Work required:
Nothing but the exact lines from the one containing "Click the word" through the last line of the records below belongs in your answer.

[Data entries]
[Start of section]

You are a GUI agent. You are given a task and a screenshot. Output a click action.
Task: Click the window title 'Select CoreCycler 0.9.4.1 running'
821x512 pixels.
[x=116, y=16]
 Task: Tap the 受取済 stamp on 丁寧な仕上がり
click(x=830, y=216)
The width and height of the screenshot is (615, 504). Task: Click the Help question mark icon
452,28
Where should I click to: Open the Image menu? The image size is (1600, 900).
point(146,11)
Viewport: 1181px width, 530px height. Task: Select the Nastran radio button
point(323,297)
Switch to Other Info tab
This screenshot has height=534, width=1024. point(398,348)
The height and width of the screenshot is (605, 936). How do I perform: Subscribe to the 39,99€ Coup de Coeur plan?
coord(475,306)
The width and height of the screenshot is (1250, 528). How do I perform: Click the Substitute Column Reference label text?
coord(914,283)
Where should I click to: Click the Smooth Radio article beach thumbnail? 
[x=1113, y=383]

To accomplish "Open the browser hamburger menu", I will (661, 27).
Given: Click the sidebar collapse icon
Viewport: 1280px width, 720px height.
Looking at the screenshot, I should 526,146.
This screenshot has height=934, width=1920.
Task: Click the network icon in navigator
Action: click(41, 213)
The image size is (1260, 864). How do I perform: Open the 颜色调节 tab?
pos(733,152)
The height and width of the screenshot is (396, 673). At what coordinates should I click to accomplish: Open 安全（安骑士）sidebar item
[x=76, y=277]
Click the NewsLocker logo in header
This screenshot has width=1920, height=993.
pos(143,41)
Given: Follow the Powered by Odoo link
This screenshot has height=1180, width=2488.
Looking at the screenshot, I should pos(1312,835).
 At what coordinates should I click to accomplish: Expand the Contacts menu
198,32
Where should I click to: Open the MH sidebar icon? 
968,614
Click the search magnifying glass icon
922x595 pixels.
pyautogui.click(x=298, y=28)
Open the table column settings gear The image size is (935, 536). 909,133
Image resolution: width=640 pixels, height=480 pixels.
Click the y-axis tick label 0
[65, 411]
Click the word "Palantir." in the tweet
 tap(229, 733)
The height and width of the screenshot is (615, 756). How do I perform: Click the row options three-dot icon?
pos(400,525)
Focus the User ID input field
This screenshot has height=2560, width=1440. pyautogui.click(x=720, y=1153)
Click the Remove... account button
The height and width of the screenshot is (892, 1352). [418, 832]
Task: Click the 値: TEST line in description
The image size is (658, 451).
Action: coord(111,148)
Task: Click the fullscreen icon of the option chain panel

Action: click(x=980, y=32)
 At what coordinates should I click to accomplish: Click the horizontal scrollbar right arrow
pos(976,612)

[End of section]

Answer space:
Click the word "Palantir." in the tweet
 tap(229, 733)
The height and width of the screenshot is (615, 756). How do I perform: Click the row options three-dot icon?
pos(400,525)
Focus the User ID input field
This screenshot has height=2560, width=1440. pyautogui.click(x=720, y=1153)
Click the Remove... account button
The height and width of the screenshot is (892, 1352). [418, 832]
Task: Click the 値: TEST line in description
The image size is (658, 451).
Action: coord(111,148)
Task: Click the fullscreen icon of the option chain panel

Action: click(x=980, y=32)
 At what coordinates should I click to accomplish: Click the horizontal scrollbar right arrow
pos(976,612)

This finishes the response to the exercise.